*** Quoted passage ***

2.5. POWER OF REPRESENTATION OF AGENTS, INTERMEDIARIES AND/OR EXTERNAL CONTRACTORS OF THE VENDOR.
Under no circumstances shall any agents, intermediaries and/or external contractors of the Vendor have the power to accept the Buyer’s purchase order on behalf of the Vendor, nor may they formulate or make a binding acceptance of any proposals relating to discounts, allowances or any condition varying these T & C’s in the name or on behalf of the Vendor.
2.6. VENDOR’S OFFER.
Any offer sent by the Vendor at the request of the Buyer is only binding for the period indicated on the offer, after which time it will be invalid and entirely without effect; the shipping date on the Vendor’s offer is purely indicative and may be confirmed and/or changed by the Vendor based on the availability of the Product(s), without affecting the essential condition that the offer is converted into a purchase order by the Buyer and may consequently be accepted and confirmed by the Vendor.
ARTICLE 3 – PRICES, BILLING AND PAYMENT TERMS.
3.1. PRODUCT PRICES.

*** Collected data ***

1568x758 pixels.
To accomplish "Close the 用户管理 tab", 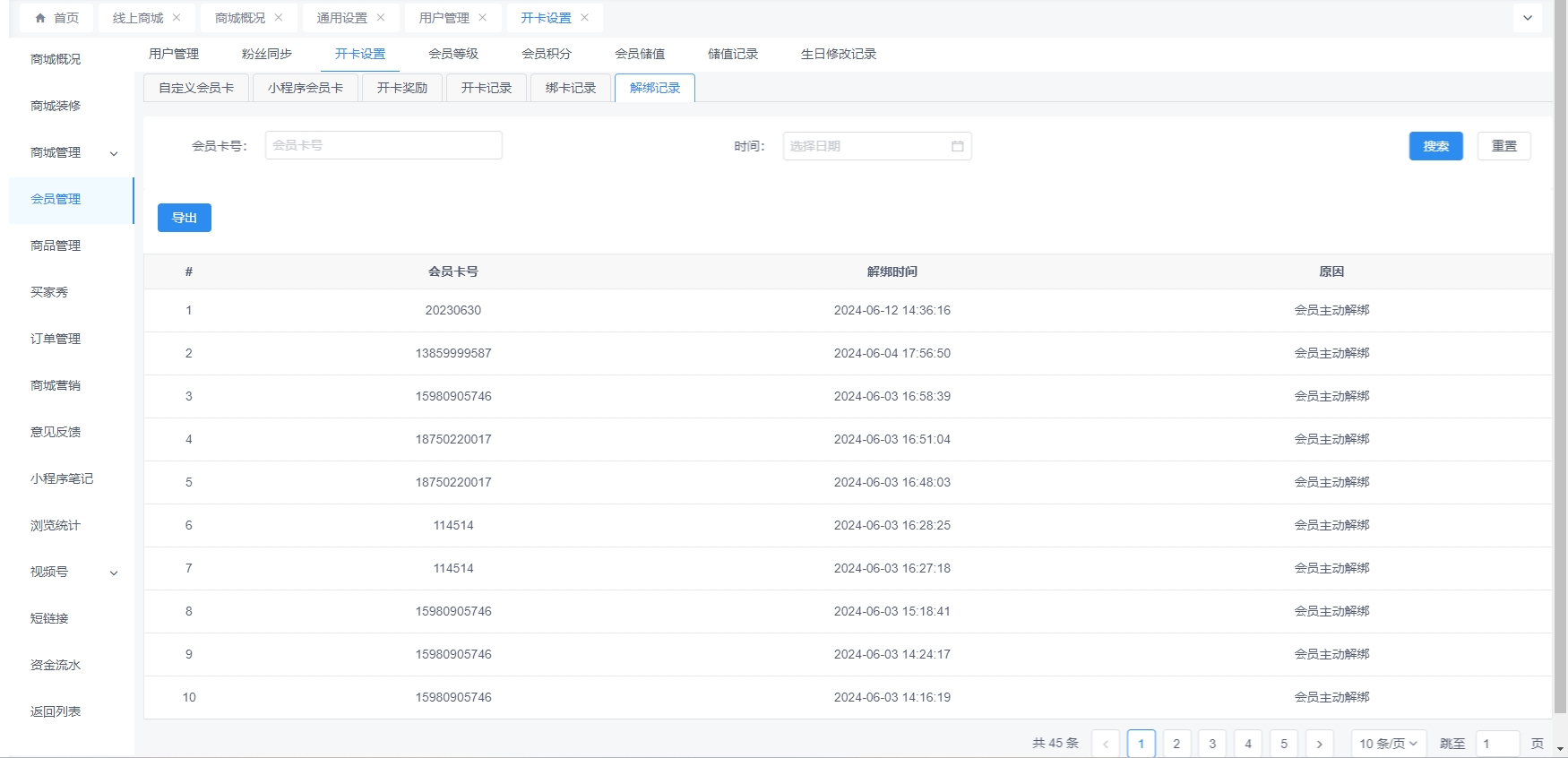I will point(483,18).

***

Answer these questions from the sales terms.
(a) Under 2.5, who has no power to accept the Buyer's purchase order on behalf of the Vendor?
(b) For what period is an offer sent by the Vendor binding?
(c) How does 2.6 describe the shipping date on the Vendor's offer?

■ **Written answer**
(a) Any agents, intermediaries and/or external contractors of the Vendor.
(b) Only for the period indicated on the offer.
(c) As purely indicative; the Vendor may confirm and/or change it based on the availability of the Product(s).